Instructions for the task: Using the records below, return exactly the lines from the one containing "Add product to favorites with star button" through the last, and omit pictures.

Exercise inputs:

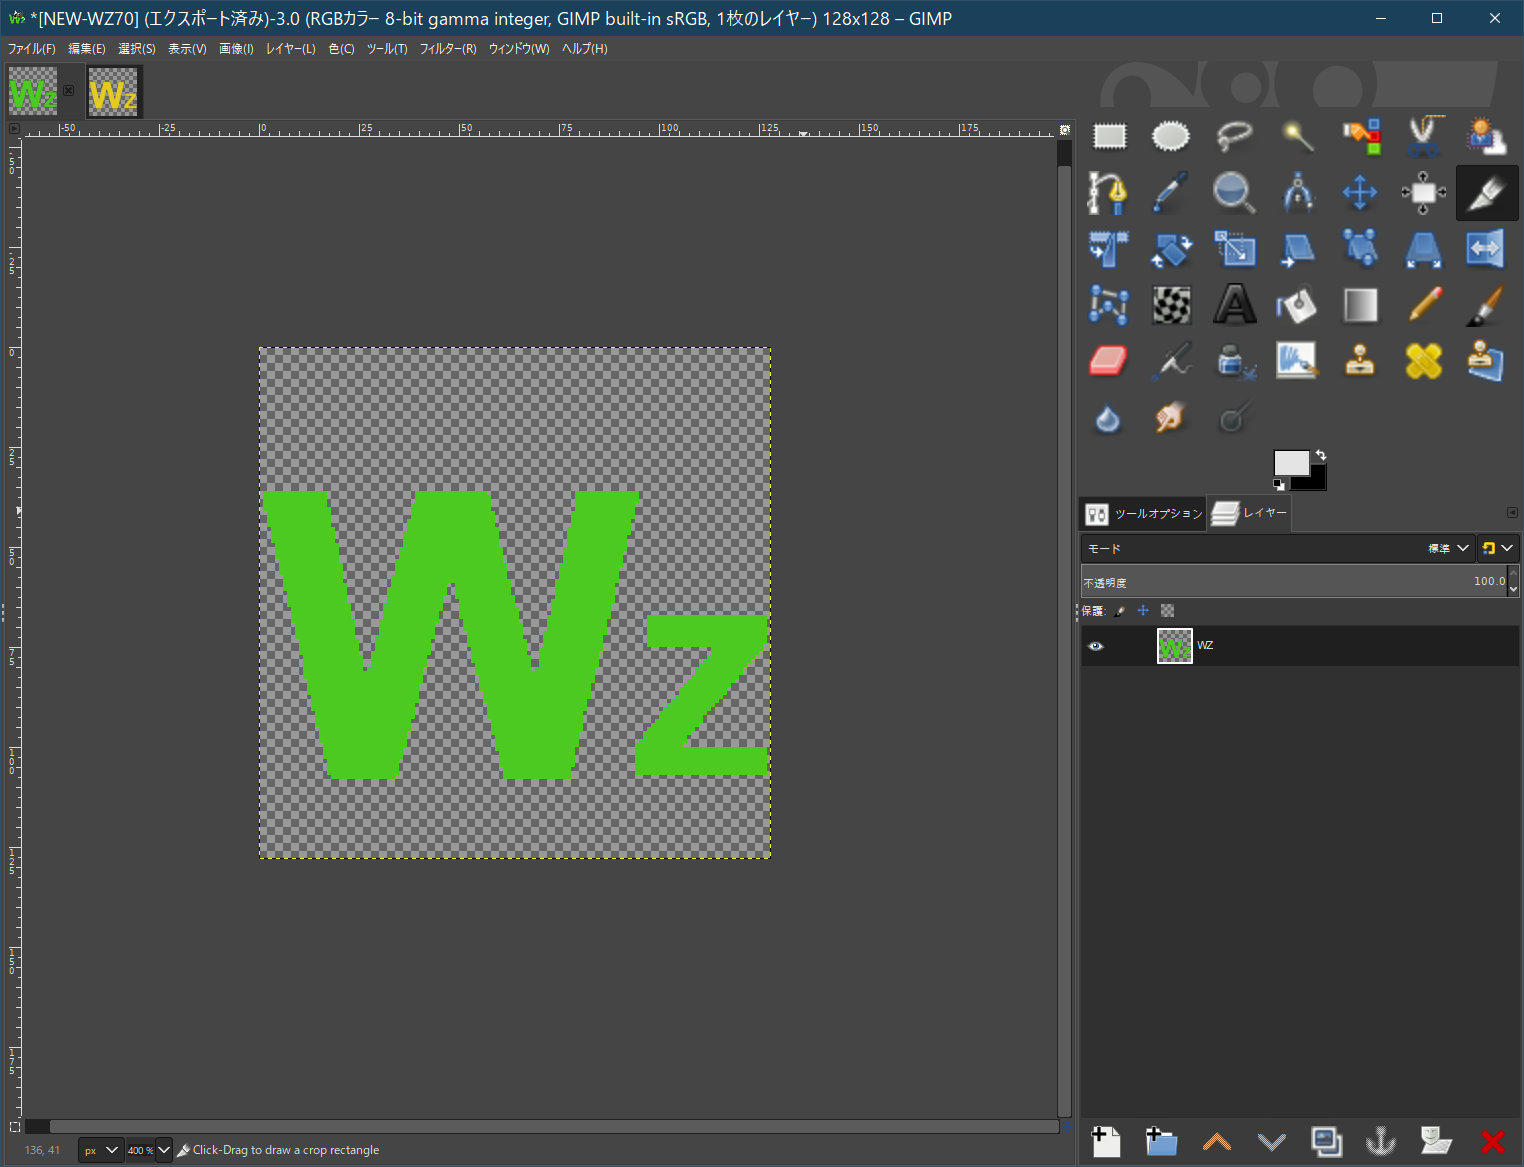Open the px unit dropdown

point(101,1150)
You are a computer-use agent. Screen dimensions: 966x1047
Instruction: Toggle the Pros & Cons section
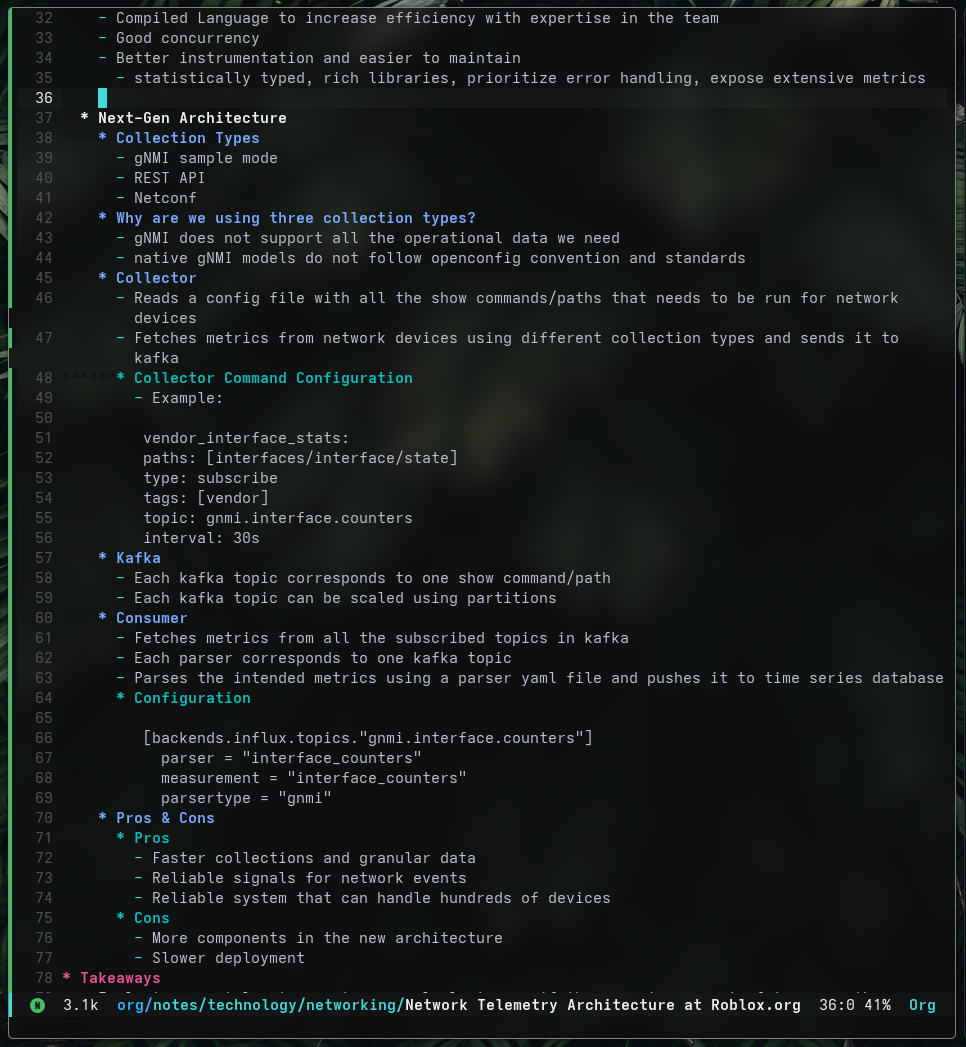point(165,818)
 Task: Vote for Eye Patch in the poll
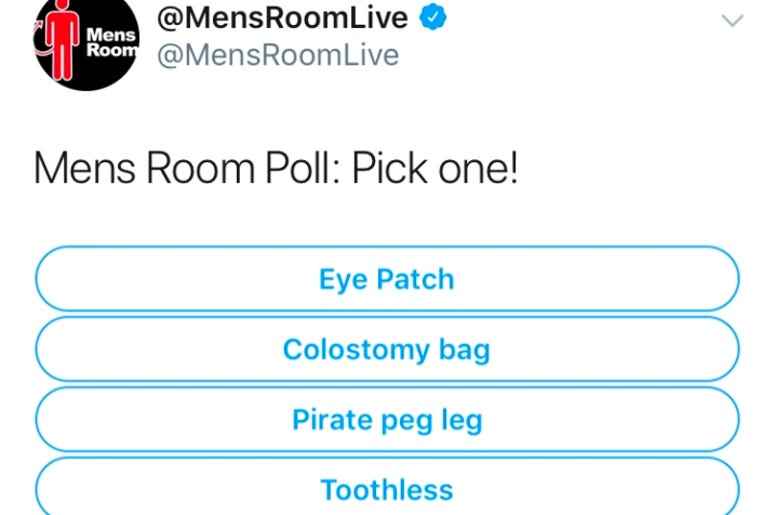[x=387, y=278]
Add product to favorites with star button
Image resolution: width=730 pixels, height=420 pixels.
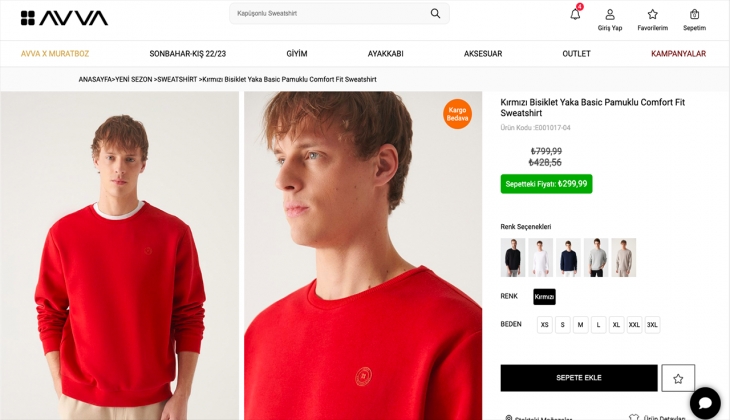[x=678, y=378]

Output of the task:
Add product to favorites with star button
Image resolution: width=730 pixels, height=420 pixels.
[x=678, y=378]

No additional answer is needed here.